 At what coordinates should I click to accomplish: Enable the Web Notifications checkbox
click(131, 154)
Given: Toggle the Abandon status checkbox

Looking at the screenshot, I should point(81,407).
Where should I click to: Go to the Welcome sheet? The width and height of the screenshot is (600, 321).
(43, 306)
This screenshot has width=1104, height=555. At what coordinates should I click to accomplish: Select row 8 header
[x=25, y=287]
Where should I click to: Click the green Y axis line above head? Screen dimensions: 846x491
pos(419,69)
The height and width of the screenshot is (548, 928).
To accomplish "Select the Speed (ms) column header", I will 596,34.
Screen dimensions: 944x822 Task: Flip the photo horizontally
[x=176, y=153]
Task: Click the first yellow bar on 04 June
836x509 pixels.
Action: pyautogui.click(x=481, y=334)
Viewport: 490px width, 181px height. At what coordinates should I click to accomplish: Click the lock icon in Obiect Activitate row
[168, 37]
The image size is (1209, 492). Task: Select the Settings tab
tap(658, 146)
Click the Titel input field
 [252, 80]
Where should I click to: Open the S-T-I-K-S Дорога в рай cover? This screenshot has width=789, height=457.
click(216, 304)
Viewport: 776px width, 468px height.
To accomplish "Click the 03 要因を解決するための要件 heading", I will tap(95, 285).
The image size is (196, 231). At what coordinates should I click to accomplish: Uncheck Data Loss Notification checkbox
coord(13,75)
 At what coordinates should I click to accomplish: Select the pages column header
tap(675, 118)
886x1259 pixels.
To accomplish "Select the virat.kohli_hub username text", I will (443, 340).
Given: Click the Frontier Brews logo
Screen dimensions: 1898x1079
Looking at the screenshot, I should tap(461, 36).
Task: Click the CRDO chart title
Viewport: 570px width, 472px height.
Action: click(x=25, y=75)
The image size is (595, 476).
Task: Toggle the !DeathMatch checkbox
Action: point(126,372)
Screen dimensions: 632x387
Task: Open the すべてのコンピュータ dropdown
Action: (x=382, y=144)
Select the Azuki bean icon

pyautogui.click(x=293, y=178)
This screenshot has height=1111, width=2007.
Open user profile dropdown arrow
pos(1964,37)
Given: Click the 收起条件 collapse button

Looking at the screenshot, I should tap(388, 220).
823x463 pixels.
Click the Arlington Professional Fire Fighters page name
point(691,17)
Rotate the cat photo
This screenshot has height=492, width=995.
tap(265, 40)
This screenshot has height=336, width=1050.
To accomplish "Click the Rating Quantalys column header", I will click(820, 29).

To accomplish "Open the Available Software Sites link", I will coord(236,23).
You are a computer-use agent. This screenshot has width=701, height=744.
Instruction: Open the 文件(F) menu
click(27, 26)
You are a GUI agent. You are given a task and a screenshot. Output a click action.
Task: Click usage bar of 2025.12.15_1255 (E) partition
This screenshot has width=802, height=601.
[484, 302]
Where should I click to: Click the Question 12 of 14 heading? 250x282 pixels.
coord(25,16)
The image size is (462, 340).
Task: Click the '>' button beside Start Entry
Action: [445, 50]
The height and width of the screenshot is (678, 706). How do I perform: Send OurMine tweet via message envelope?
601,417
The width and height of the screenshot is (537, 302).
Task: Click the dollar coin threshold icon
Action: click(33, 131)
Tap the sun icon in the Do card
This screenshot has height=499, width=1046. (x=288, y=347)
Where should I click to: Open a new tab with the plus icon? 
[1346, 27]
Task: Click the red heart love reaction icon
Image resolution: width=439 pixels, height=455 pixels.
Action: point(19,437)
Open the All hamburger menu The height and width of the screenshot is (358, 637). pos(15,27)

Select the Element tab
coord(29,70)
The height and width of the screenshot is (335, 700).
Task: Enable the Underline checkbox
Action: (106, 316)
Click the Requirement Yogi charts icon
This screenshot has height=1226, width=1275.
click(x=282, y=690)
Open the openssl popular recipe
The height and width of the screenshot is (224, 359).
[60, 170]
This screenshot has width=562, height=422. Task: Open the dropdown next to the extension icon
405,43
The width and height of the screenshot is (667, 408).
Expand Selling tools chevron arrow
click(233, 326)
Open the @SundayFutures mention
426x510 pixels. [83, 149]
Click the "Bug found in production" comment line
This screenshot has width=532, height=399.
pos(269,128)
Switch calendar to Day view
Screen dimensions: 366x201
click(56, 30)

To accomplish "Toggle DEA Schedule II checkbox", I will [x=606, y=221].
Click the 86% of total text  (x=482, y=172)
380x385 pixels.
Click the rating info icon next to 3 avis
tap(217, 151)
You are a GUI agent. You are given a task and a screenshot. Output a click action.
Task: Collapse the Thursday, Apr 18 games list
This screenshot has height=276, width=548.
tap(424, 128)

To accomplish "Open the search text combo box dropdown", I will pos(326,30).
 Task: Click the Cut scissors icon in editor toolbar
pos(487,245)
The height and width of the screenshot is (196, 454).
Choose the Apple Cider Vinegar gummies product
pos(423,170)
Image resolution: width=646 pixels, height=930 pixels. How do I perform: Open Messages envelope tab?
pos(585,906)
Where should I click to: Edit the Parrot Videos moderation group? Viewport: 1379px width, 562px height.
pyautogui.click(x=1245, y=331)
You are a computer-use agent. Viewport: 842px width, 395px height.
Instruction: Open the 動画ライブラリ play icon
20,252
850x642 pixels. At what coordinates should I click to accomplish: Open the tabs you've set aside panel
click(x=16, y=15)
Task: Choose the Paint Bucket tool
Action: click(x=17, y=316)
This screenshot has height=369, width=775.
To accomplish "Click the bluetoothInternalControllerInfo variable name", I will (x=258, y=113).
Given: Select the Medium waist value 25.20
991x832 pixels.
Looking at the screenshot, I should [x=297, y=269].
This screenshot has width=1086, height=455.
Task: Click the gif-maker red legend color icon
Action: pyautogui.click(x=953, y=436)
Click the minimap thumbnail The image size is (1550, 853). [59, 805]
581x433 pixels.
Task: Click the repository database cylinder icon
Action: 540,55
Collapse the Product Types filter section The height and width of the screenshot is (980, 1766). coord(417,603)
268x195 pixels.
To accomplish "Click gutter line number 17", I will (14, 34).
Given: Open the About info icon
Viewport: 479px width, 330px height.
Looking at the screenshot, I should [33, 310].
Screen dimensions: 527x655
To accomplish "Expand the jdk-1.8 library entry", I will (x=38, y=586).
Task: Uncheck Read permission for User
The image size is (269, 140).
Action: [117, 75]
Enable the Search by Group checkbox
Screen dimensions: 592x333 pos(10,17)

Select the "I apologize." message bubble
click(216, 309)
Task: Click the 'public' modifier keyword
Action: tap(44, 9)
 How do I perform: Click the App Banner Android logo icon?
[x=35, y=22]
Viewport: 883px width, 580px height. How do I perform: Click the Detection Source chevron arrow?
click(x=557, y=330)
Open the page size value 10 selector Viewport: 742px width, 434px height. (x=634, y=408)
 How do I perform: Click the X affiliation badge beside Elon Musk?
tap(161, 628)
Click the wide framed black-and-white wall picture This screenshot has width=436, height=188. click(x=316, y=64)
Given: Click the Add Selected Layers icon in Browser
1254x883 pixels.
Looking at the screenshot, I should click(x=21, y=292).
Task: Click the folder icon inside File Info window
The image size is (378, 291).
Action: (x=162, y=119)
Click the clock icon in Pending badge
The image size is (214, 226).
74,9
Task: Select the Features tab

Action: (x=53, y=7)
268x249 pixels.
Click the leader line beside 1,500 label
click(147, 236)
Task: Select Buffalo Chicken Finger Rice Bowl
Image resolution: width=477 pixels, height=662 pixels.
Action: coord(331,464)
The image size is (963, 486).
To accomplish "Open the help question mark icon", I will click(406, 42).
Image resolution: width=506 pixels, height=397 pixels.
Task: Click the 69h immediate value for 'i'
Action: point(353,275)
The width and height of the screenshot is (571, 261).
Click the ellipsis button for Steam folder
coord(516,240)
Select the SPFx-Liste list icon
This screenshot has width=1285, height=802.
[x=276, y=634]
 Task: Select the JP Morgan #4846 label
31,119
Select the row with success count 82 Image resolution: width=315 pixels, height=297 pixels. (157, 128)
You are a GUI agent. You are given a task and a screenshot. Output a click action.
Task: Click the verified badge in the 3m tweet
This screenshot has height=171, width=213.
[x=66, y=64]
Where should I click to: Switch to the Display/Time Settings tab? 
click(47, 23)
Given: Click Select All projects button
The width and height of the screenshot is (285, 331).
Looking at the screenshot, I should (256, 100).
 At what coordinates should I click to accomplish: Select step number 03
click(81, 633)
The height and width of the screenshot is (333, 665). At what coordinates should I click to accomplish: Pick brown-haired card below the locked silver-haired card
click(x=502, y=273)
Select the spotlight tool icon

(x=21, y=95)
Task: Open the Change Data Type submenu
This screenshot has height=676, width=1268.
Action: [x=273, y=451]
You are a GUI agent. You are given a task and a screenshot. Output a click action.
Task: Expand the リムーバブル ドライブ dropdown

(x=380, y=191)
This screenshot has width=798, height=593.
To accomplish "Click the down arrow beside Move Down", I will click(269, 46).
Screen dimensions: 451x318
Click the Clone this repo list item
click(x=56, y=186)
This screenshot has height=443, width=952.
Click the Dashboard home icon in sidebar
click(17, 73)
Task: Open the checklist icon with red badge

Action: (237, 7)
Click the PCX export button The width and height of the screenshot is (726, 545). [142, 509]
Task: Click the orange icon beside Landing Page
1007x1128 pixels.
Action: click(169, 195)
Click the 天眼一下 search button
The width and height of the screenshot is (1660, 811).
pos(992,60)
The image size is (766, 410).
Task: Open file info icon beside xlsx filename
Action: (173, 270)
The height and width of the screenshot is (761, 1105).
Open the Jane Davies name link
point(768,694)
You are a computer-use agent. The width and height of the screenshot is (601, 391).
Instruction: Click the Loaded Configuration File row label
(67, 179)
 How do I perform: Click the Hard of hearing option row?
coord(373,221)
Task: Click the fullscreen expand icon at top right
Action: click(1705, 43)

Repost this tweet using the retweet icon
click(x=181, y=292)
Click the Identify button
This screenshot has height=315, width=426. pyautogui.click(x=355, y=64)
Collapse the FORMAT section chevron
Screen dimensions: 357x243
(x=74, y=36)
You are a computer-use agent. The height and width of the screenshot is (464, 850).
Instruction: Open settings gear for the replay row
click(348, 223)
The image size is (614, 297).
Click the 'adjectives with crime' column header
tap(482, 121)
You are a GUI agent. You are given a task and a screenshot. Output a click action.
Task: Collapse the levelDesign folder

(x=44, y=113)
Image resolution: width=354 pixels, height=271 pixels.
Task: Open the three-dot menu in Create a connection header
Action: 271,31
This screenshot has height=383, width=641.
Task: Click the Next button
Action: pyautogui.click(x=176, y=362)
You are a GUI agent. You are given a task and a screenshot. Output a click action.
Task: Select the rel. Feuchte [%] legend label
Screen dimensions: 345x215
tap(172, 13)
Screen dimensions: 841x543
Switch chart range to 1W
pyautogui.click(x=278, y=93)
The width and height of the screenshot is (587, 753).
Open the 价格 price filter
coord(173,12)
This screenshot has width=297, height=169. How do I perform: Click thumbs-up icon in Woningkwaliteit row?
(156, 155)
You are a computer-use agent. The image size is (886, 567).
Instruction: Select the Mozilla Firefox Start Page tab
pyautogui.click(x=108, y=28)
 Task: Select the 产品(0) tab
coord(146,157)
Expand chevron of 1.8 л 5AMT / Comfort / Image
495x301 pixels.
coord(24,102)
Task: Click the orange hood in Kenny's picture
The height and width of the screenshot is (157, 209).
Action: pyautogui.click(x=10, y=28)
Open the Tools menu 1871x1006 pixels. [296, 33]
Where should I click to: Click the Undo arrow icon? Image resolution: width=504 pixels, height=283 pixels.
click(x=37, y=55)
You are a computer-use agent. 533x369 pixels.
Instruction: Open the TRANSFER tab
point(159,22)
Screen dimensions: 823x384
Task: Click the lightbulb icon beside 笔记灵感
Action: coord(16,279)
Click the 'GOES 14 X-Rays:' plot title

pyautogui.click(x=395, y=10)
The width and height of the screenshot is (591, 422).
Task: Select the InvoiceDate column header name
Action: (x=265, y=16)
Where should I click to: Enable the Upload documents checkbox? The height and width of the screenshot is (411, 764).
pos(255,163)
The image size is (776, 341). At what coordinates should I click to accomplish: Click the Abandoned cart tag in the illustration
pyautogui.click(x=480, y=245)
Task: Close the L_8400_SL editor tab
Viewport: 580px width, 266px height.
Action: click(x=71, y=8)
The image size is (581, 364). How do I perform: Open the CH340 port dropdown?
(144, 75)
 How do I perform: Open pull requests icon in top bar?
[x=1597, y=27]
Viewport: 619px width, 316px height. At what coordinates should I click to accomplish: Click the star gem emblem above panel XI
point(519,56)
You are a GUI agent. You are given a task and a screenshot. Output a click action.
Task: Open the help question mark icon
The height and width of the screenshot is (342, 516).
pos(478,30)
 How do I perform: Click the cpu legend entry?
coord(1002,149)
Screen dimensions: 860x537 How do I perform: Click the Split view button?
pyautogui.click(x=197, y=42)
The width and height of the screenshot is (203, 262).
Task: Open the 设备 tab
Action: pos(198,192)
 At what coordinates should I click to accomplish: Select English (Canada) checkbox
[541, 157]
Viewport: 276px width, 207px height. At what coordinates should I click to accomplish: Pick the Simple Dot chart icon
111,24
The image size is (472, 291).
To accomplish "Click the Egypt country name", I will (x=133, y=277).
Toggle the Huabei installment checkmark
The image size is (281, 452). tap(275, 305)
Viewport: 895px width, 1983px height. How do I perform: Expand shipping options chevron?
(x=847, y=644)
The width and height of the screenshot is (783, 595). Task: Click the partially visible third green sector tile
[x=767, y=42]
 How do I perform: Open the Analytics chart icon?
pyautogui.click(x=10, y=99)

### Exercise details
Only the lines above from the line containing "Where should I click to: Click the Question" through the line containing "Open the All" should be retyped, exactly and with both ends included.

### Solved problem
Where should I click to: Click the Question 12 of 14 heading? 250x282 pixels.
coord(25,16)
The image size is (462, 340).
Task: Click the '>' button beside Start Entry
Action: [445, 50]
The height and width of the screenshot is (678, 706). How do I perform: Send OurMine tweet via message envelope?
601,417
The width and height of the screenshot is (537, 302).
Task: Click the dollar coin threshold icon
Action: click(33, 131)
Tap the sun icon in the Do card
This screenshot has height=499, width=1046. (x=288, y=347)
Where should I click to: Open a new tab with the plus icon? 
[1346, 27]
Task: Click the red heart love reaction icon
Image resolution: width=439 pixels, height=455 pixels.
Action: point(19,437)
Open the All hamburger menu The height and width of the screenshot is (358, 637). pos(15,27)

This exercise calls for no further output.